### [Activity]
Give the number of lines in the data below that contain "legend", with no other words.

### [Supplied data]
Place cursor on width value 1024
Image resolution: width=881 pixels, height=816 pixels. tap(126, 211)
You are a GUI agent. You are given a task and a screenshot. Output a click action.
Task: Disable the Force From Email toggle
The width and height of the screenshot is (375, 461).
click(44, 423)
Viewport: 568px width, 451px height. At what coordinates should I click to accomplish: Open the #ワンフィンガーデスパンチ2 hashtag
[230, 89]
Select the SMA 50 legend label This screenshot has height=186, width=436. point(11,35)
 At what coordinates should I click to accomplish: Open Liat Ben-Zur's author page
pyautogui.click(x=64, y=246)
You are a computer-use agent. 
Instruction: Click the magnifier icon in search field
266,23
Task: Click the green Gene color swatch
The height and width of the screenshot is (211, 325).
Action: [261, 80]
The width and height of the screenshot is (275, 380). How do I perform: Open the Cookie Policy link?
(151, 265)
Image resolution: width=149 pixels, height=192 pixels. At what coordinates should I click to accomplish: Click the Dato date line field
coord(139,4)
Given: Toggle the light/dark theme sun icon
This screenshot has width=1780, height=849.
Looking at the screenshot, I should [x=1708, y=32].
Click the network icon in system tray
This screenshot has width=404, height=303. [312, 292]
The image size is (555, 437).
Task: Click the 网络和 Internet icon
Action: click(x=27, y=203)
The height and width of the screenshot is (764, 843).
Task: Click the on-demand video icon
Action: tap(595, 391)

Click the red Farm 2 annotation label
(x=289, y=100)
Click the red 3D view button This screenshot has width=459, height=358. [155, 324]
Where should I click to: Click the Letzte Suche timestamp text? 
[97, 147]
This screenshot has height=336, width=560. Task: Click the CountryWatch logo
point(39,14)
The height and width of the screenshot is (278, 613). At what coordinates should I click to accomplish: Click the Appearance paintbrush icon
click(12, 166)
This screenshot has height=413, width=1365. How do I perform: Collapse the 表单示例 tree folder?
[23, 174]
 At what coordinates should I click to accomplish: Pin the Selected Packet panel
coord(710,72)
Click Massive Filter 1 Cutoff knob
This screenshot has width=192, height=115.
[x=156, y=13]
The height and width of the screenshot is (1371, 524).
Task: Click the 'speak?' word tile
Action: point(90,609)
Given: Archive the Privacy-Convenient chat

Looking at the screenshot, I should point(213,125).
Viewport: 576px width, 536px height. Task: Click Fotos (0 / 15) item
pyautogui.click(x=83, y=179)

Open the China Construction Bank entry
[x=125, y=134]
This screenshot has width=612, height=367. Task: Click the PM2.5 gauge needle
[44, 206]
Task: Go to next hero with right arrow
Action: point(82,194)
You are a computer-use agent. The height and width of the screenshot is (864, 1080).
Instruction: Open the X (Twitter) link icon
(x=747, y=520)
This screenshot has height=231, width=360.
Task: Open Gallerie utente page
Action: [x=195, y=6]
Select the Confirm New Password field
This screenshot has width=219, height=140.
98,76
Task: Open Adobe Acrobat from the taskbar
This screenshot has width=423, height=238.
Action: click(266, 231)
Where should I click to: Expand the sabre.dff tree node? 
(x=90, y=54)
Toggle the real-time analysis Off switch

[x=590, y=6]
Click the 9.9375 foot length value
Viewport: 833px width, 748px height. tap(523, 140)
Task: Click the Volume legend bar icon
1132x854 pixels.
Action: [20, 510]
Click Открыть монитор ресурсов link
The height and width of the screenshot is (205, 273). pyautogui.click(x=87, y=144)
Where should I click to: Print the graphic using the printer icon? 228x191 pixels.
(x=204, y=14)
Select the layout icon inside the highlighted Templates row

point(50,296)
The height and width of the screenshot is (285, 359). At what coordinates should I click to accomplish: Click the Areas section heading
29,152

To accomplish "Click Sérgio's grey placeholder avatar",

### [Task result]
2